ENTRIES SHOWN:
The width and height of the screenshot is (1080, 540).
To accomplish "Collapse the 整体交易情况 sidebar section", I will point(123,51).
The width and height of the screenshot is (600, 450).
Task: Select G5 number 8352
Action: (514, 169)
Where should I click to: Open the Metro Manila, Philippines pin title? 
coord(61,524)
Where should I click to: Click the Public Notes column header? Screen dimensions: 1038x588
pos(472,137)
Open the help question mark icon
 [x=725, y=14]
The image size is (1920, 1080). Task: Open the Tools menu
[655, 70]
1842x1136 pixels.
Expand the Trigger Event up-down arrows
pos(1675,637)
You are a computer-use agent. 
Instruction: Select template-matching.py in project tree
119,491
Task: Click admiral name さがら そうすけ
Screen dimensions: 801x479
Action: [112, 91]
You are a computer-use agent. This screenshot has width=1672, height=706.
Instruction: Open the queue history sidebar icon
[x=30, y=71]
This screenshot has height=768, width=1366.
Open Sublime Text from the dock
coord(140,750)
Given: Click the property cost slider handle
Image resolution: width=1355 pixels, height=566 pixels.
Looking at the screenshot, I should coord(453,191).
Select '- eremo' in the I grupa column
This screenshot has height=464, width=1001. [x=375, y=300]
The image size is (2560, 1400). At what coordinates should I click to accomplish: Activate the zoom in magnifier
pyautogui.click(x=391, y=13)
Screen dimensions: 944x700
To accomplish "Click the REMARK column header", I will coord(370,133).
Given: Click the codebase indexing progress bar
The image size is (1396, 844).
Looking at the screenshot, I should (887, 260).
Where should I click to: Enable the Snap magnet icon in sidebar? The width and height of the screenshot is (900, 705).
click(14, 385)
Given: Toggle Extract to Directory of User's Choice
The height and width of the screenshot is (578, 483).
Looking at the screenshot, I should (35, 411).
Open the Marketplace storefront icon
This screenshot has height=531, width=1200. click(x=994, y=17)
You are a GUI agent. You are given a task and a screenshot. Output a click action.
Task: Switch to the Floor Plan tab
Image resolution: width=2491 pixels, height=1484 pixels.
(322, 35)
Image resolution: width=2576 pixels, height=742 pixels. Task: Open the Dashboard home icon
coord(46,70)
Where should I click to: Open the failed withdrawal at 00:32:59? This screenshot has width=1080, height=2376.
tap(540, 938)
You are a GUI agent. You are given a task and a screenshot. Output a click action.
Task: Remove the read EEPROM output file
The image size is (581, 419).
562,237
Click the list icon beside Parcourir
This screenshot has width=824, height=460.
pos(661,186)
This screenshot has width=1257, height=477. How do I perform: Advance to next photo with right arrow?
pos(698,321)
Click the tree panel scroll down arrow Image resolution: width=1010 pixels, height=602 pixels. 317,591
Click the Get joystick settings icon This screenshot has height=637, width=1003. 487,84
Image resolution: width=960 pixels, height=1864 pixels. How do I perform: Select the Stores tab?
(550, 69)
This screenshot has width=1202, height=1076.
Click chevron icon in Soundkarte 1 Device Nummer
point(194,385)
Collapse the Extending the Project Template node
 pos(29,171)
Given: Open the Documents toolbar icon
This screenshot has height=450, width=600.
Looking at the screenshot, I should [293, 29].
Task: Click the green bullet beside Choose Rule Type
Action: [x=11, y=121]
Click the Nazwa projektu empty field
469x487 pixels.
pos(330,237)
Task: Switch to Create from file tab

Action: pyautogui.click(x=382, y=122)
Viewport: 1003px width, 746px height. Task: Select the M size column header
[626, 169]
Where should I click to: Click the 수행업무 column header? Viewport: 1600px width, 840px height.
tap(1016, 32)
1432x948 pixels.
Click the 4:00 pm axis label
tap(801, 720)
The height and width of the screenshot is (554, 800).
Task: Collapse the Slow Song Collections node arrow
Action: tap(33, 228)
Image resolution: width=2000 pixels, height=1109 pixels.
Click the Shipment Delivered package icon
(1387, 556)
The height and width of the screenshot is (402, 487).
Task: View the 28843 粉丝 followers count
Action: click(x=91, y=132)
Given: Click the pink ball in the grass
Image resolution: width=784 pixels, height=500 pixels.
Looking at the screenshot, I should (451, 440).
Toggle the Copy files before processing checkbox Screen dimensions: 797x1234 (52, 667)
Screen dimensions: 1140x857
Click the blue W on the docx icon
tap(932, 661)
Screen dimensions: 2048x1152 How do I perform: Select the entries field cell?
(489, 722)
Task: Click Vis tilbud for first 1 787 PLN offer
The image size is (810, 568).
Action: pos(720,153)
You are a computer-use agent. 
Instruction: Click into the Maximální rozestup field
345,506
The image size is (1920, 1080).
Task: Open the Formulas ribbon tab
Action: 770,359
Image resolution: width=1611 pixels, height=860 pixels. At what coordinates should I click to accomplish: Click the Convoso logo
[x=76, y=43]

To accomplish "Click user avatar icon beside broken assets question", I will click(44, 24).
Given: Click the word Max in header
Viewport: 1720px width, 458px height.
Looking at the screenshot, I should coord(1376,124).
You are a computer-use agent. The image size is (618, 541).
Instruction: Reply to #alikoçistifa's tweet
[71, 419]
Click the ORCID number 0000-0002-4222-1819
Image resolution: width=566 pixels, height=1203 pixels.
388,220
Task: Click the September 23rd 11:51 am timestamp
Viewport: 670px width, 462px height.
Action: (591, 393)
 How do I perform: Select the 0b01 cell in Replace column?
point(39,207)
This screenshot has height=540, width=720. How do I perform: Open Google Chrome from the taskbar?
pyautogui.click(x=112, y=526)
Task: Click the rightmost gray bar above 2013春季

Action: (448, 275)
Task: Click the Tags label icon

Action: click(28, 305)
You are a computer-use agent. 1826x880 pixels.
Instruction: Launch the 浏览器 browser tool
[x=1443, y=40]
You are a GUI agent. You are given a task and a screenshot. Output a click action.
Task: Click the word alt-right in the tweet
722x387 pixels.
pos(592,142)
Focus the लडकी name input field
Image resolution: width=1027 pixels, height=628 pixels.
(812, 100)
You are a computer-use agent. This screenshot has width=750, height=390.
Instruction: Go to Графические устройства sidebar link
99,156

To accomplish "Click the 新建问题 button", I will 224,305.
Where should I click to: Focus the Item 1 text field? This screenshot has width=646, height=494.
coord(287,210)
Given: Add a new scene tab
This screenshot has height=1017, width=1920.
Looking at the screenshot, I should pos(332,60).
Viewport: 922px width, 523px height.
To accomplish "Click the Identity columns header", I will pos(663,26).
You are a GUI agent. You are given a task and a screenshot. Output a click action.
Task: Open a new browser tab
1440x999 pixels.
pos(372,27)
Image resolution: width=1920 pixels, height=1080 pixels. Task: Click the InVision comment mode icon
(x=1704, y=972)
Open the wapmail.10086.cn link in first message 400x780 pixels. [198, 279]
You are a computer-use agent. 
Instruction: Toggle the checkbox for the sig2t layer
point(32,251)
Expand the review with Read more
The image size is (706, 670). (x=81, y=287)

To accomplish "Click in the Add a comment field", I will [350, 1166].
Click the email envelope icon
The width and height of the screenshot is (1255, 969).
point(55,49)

SHORT EXERCISE:
Reproduce the records above line for line, without changing anything.

RESPONSE TO THIS EXERCISE:
The width and height of the screenshot is (1080, 540).
To accomplish "Collapse the 整体交易情况 sidebar section", I will point(123,51).
The width and height of the screenshot is (600, 450).
Task: Select G5 number 8352
Action: (514, 169)
Where should I click to: Open the Metro Manila, Philippines pin title? 
coord(61,524)
Where should I click to: Click the Public Notes column header? Screen dimensions: 1038x588
pos(472,137)
Open the help question mark icon
 [x=725, y=14]
The image size is (1920, 1080). Task: Open the Tools menu
[655, 70]
1842x1136 pixels.
Expand the Trigger Event up-down arrows
pos(1675,637)
You are a computer-use agent. 
Instruction: Select template-matching.py in project tree
119,491
Task: Click admiral name さがら そうすけ
Screen dimensions: 801x479
Action: [112, 91]
You are a computer-use agent. This screenshot has width=1672, height=706.
Instruction: Open the queue history sidebar icon
[x=30, y=71]
This screenshot has height=768, width=1366.
Open Sublime Text from the dock
coord(140,750)
Given: Click the property cost slider handle
Image resolution: width=1355 pixels, height=566 pixels.
Looking at the screenshot, I should coord(453,191).
Select '- eremo' in the I grupa column
This screenshot has height=464, width=1001. [x=375, y=300]
The image size is (2560, 1400). At what coordinates should I click to accomplish: Activate the zoom in magnifier
pyautogui.click(x=391, y=13)
Screen dimensions: 944x700
To accomplish "Click the REMARK column header", I will coord(370,133).
Given: Click the codebase indexing progress bar
The image size is (1396, 844).
Looking at the screenshot, I should (887, 260).
Where should I click to: Enable the Snap magnet icon in sidebar? The width and height of the screenshot is (900, 705).
click(14, 385)
Given: Toggle Extract to Directory of User's Choice
The height and width of the screenshot is (578, 483).
Looking at the screenshot, I should (35, 411).
Open the Marketplace storefront icon
This screenshot has height=531, width=1200. click(x=994, y=17)
You are a GUI agent. You are given a task and a screenshot. Output a click action.
Task: Switch to the Floor Plan tab
Image resolution: width=2491 pixels, height=1484 pixels.
(322, 35)
Image resolution: width=2576 pixels, height=742 pixels. Task: Open the Dashboard home icon
coord(46,70)
Where should I click to: Open the failed withdrawal at 00:32:59? This screenshot has width=1080, height=2376.
tap(540, 938)
You are a GUI agent. You are given a task and a screenshot. Output a click action.
Task: Remove the read EEPROM output file
The image size is (581, 419).
562,237
Click the list icon beside Parcourir
This screenshot has width=824, height=460.
pos(661,186)
This screenshot has width=1257, height=477. How do I perform: Advance to next photo with right arrow?
pos(698,321)
Click the tree panel scroll down arrow Image resolution: width=1010 pixels, height=602 pixels. 317,591
Click the Get joystick settings icon This screenshot has height=637, width=1003. 487,84
Image resolution: width=960 pixels, height=1864 pixels. How do I perform: Select the Stores tab?
(550, 69)
This screenshot has width=1202, height=1076.
Click chevron icon in Soundkarte 1 Device Nummer
point(194,385)
Collapse the Extending the Project Template node
 pos(29,171)
Given: Open the Documents toolbar icon
This screenshot has height=450, width=600.
Looking at the screenshot, I should [293, 29].
Task: Click the green bullet beside Choose Rule Type
Action: [x=11, y=121]
Click the Nazwa projektu empty field
469x487 pixels.
pos(330,237)
Task: Switch to Create from file tab

Action: pyautogui.click(x=382, y=122)
Viewport: 1003px width, 746px height. Task: Select the M size column header
[626, 169]
Where should I click to: Click the 수행업무 column header? Viewport: 1600px width, 840px height.
tap(1016, 32)
1432x948 pixels.
Click the 4:00 pm axis label
tap(801, 720)
The height and width of the screenshot is (554, 800).
Task: Collapse the Slow Song Collections node arrow
Action: tap(33, 228)
Image resolution: width=2000 pixels, height=1109 pixels.
Click the Shipment Delivered package icon
(1387, 556)
The height and width of the screenshot is (402, 487).
Task: View the 28843 粉丝 followers count
Action: click(x=91, y=132)
Given: Click the pink ball in the grass
Image resolution: width=784 pixels, height=500 pixels.
Looking at the screenshot, I should (451, 440).
Toggle the Copy files before processing checkbox Screen dimensions: 797x1234 (52, 667)
Screen dimensions: 1140x857
Click the blue W on the docx icon
tap(932, 661)
Screen dimensions: 2048x1152 How do I perform: Select the entries field cell?
(489, 722)
Task: Click Vis tilbud for first 1 787 PLN offer
The image size is (810, 568).
Action: pos(720,153)
You are a computer-use agent. 
Instruction: Click into the Maximální rozestup field
345,506
The image size is (1920, 1080).
Task: Open the Formulas ribbon tab
Action: 770,359
Image resolution: width=1611 pixels, height=860 pixels. At what coordinates should I click to accomplish: Click the Convoso logo
[x=76, y=43]

To accomplish "Click user avatar icon beside broken assets question", I will click(44, 24).
Given: Click the word Max in header
Viewport: 1720px width, 458px height.
Looking at the screenshot, I should coord(1376,124).
You are a computer-use agent. The image size is (618, 541).
Instruction: Reply to #alikoçistifa's tweet
[71, 419]
Click the ORCID number 0000-0002-4222-1819
Image resolution: width=566 pixels, height=1203 pixels.
388,220
Task: Click the September 23rd 11:51 am timestamp
Viewport: 670px width, 462px height.
Action: (591, 393)
 How do I perform: Select the 0b01 cell in Replace column?
point(39,207)
This screenshot has height=540, width=720. How do I perform: Open Google Chrome from the taskbar?
pyautogui.click(x=112, y=526)
Task: Click the rightmost gray bar above 2013春季

Action: (448, 275)
Task: Click the Tags label icon

Action: click(28, 305)
You are a computer-use agent. 1826x880 pixels.
Instruction: Launch the 浏览器 browser tool
[x=1443, y=40]
You are a GUI agent. You are given a task and a screenshot. Output a click action.
Task: Click the word alt-right in the tweet
722x387 pixels.
pos(592,142)
Focus the लडकी name input field
Image resolution: width=1027 pixels, height=628 pixels.
(812, 100)
You are a computer-use agent. This screenshot has width=750, height=390.
Instruction: Go to Графические устройства sidebar link
99,156

To accomplish "Click the 新建问题 button", I will 224,305.
Where should I click to: Focus the Item 1 text field? This screenshot has width=646, height=494.
coord(287,210)
Given: Add a new scene tab
This screenshot has height=1017, width=1920.
Looking at the screenshot, I should pos(332,60).
Viewport: 922px width, 523px height.
To accomplish "Click the Identity columns header", I will pos(663,26).
You are a GUI agent. You are given a task and a screenshot. Output a click action.
Task: Open a new browser tab
1440x999 pixels.
pos(372,27)
Image resolution: width=1920 pixels, height=1080 pixels. Task: Click the InVision comment mode icon
(x=1704, y=972)
Open the wapmail.10086.cn link in first message 400x780 pixels. [198, 279]
You are a computer-use agent. 
Instruction: Toggle the checkbox for the sig2t layer
point(32,251)
Expand the review with Read more
The image size is (706, 670). (x=81, y=287)

To accomplish "Click in the Add a comment field", I will [350, 1166].
Click the email envelope icon
The width and height of the screenshot is (1255, 969).
point(55,49)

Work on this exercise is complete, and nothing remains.